On top of that, the country has no national narrative whatsoever. Nothing out there to really tap into, to get an impression - illusory or otherwise - of anything getting better. It's like this Govt really doesn't care and is only in it for itself, usually the proviso being, as with the 'promise' of being on benefits, 'well, it would be worse if you do the alternative...' i.e. Labour.

Third, living standards really haven't gone up so it's stalemate. It is running to stand still, and it's true - as the OP predicted - that many say, well, it's worse on benefits, but it's not much of a life if the only happiness comes from thinking of people worse off than you, it's a thin line between 'Oh, there for the grace of God go I, I should be grateful for my lot' and 'Oh, glad to see another story about welfare claimants being crapped on, it makes me feel relatively successful'.

Southwig22 · 13/01/2023 20:29

You are forgetting you will have a capital gain at the end of this. That's a big difference.

FatAgainItsLettuceTime · 13/01/2023 20:30

I think it depends on the choices you make. If you overstretch yourself financially by getting the most expensive house you can afford and having more than 1 set of childcare to pay for and so on then your outgoings will be higher and you'll be working for less luxuries.

I am so glad I worked full time straight after maternity leave, it's meant I've been able to progress my career, the first 3 yrs of nursery were hard because the nursery bill was twice our mortgage and at the time half my annual gross salary so it was a push.

Since then my salary has quadrupled, we haven't moved to a more expensive house or upped our lifestyle in line with salary increases because the house we have is just fine so we have a small mortgage of only £400 a month, we no longer have regular childcare fees as DD is 8yo and we WFH so just need holiday clubs. That means we now have a lot more disposable income.

OlleOskiFelle · 13/01/2023 20:30

I'm assuming your "huge mortgage", is on a basic, just adequate home BTW, if not, serves you right doesn't it.
No?
Well whose fault is it you have a huge mortgage?

ivykaty44 · 13/01/2023 20:32

if you feel strong enough about this, give up work and claim the benefits on offer to you and see how you get along

Hibye23289 · 13/01/2023 20:32

You are just moaning, don't you think people work just as hard as you and still can't own a home. Some people work less so they can be with their children more, go part time stop forking out huge fees and use the 85% government childcare help. Going part time will allow you to be with your child more and yes you will get paid less but then apply for universal credits it will probably work out the sane as the wage you are earning. Now I know this comment will be absolutely scandalous but the amount of workers who moan, don't work as much then and claim if it gives you a better work life balance and no I do not care about saying that, when the government are sneaky little crooks I will not be a martyr working all hours just to break even.
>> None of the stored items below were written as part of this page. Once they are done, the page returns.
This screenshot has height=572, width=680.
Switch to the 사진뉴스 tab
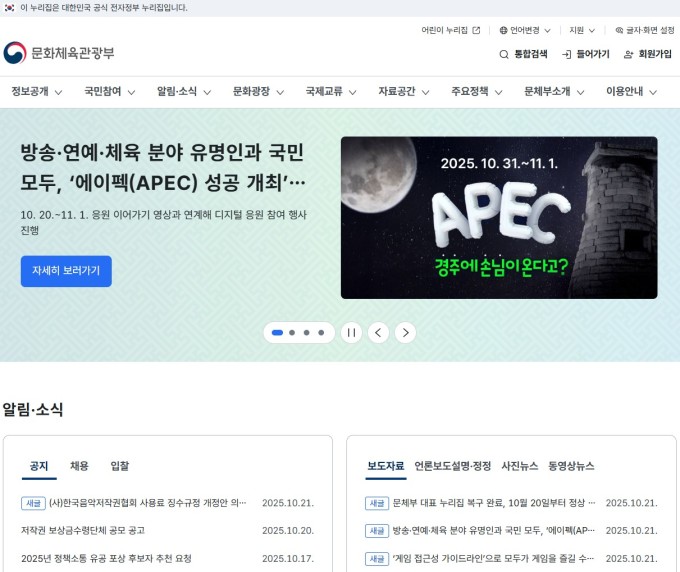pyautogui.click(x=520, y=466)
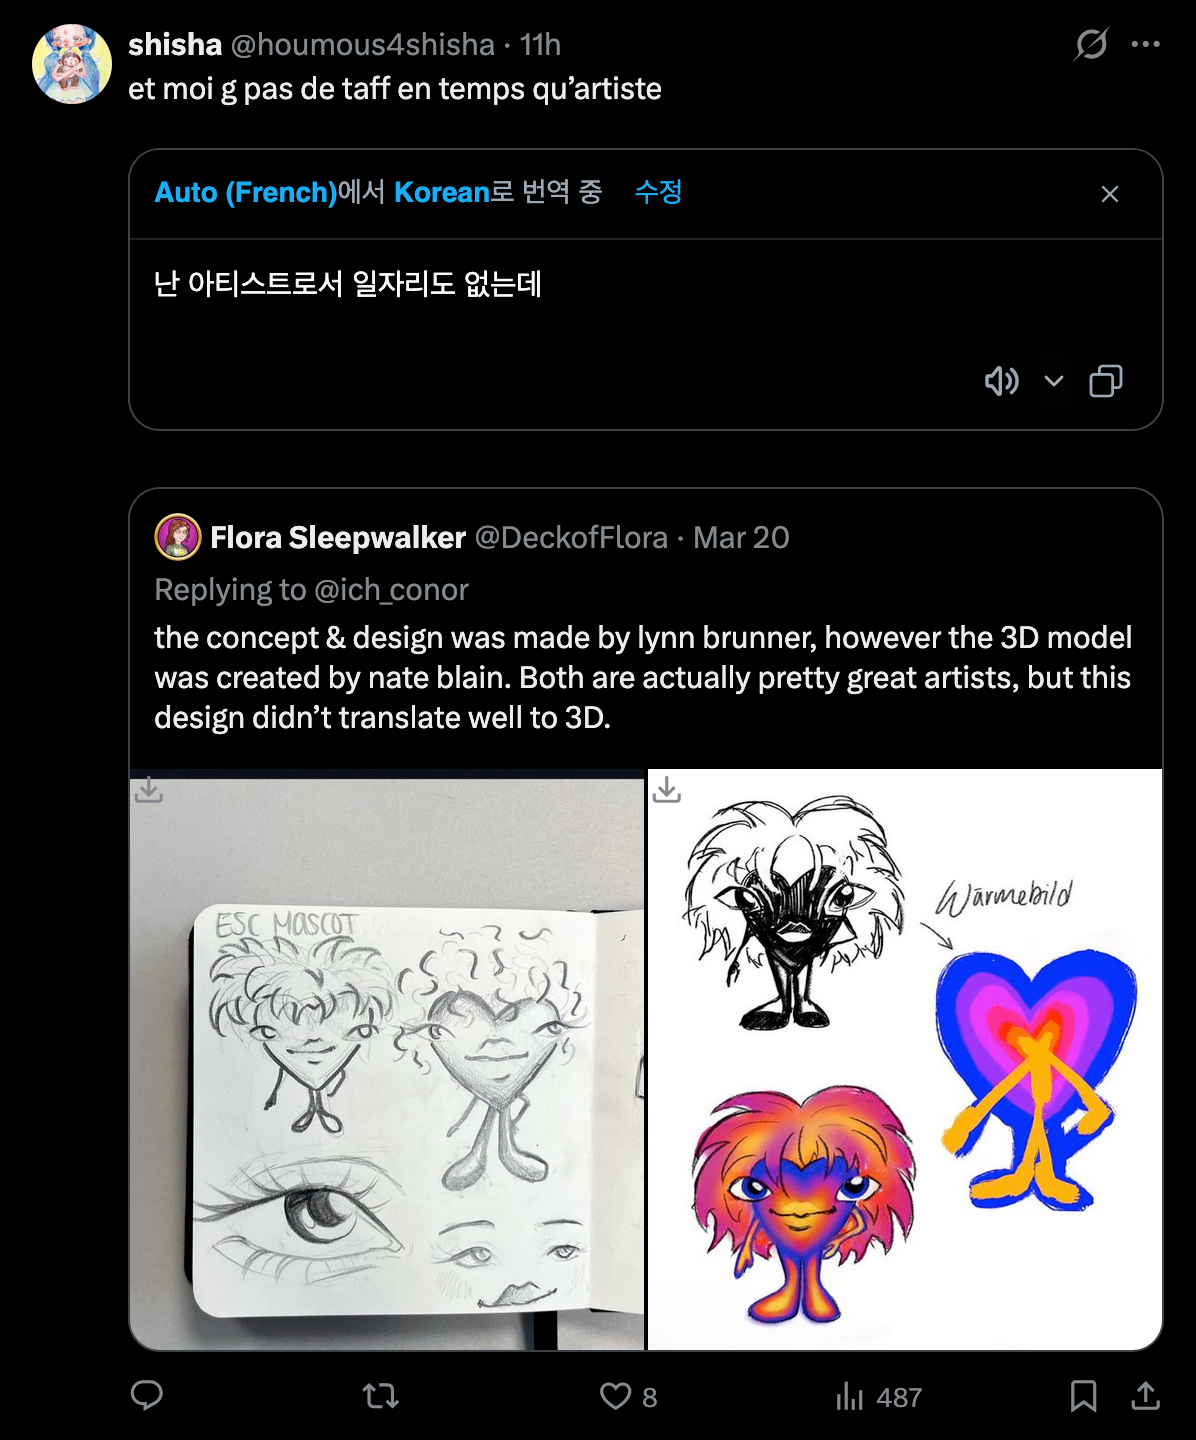Expand the speaker options chevron
Viewport: 1196px width, 1440px height.
tap(1053, 381)
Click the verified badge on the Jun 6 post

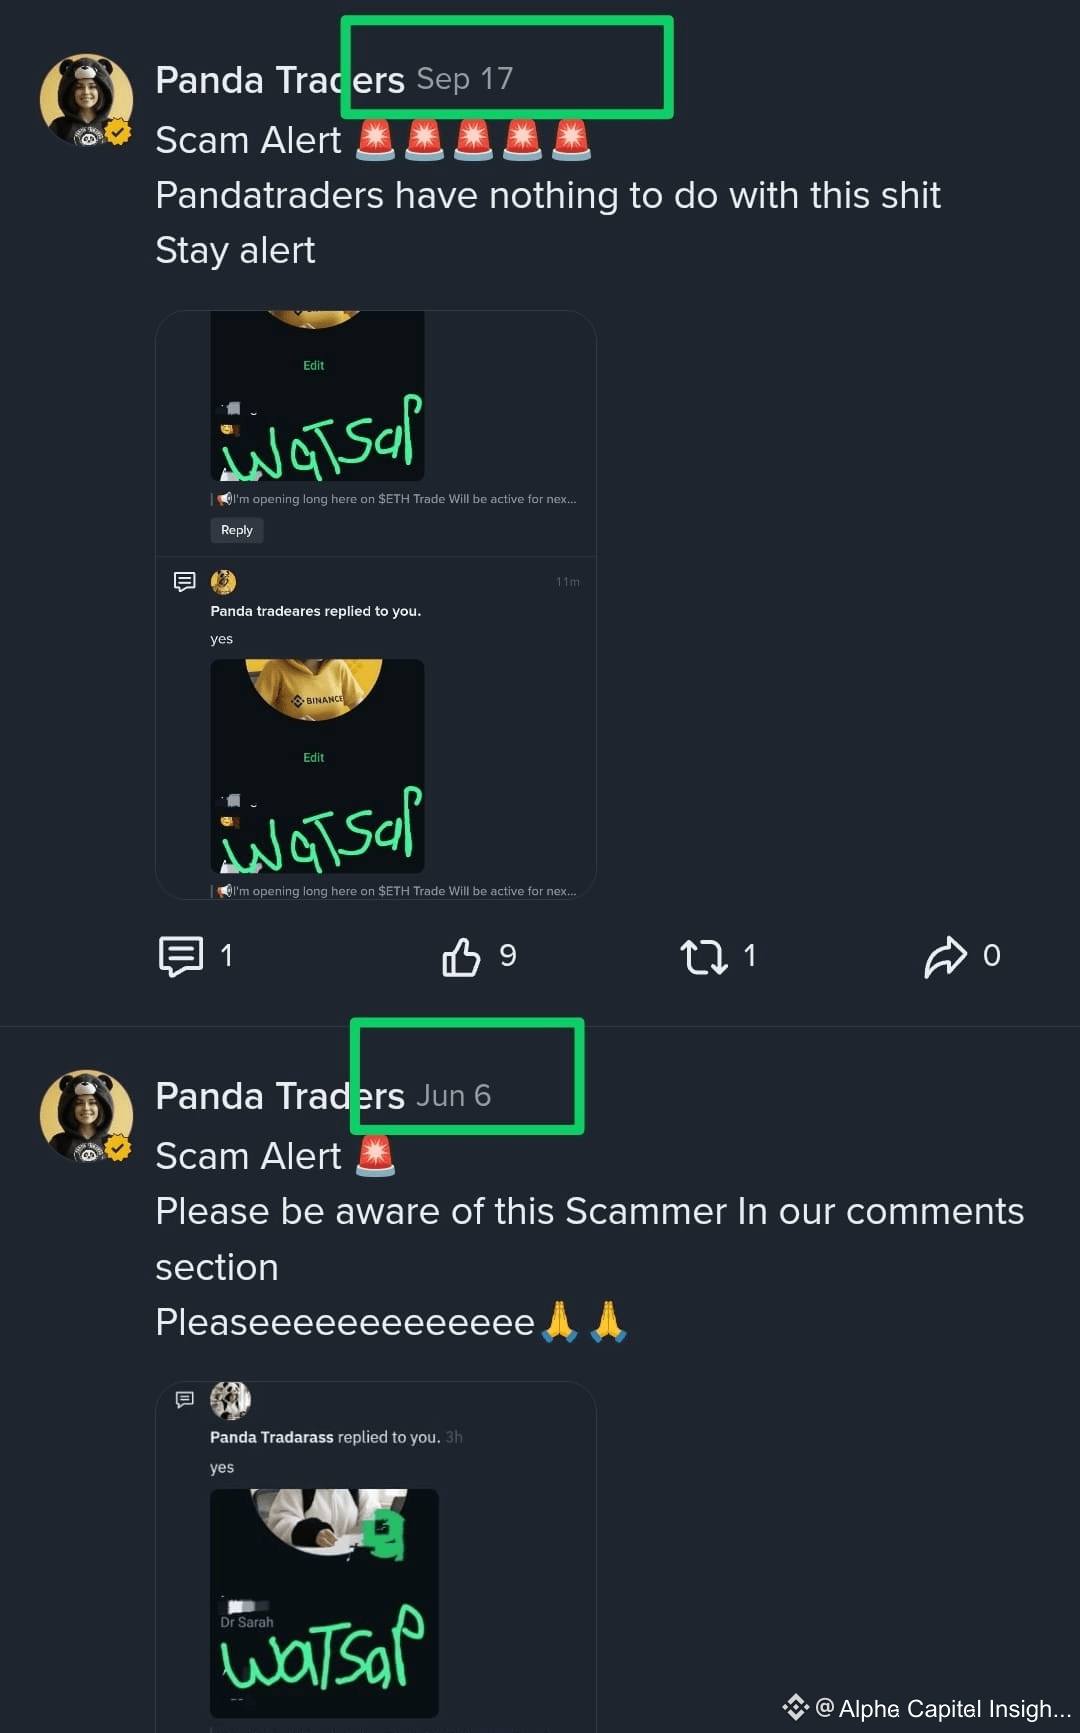[x=119, y=1148]
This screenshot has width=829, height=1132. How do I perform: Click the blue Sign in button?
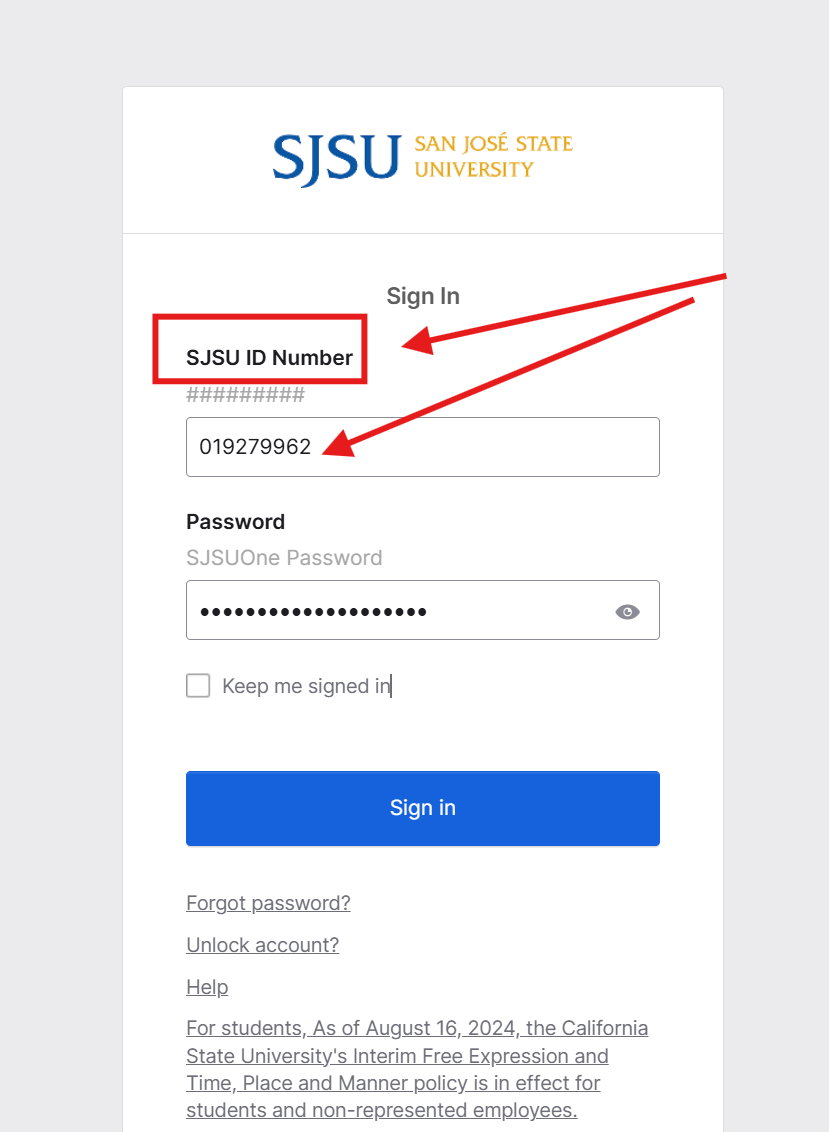coord(422,808)
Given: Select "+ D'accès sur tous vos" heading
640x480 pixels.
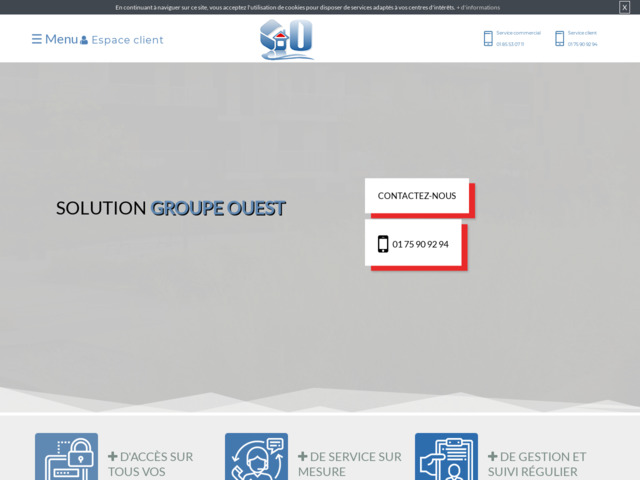Looking at the screenshot, I should (150, 463).

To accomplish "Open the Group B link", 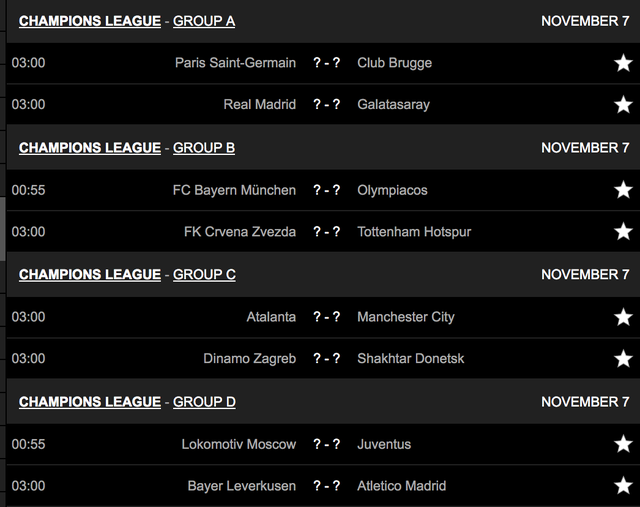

Bettyboop3 · 13/01/2023 20:32

Kpo58 · 13/01/2023 19:42

Which could then be taken away again if you end up in a care home.

In which case you won't need it anymore but hopefully there would be a fair few years before that when rent/mortgage payments weren't still being paid!

Angelofthenortheast · 13/01/2023 20:32

If you've got a job you don't enjoy then I think you're right OP. at least on benefits you've got your days to yourself (if you can handle the pressure of the job centre, which I could and couldn't at different points in my life).

The main benefits for working class home owners is that your KIDS might inherit a paid off house when you're dead. But anyone buying a house and working is a rubbish paid job now is most likely to have a life of drudgery until they're too old to enjoy it

RedHelenB · 13/01/2023 20:32

Cuppasoupmonster · 13/01/2023 19:50

That’s your opinion and one I expected, but why am I better off? It’s not rhetorical, I’m genuinely wondering what is so great that warrants me missing out on my kids early years and slaving away for 50 years? I can’t see it right now?

Give up your job then, sell your house and go into rented. You have the choice. Funny that no one who starts these threads never does that.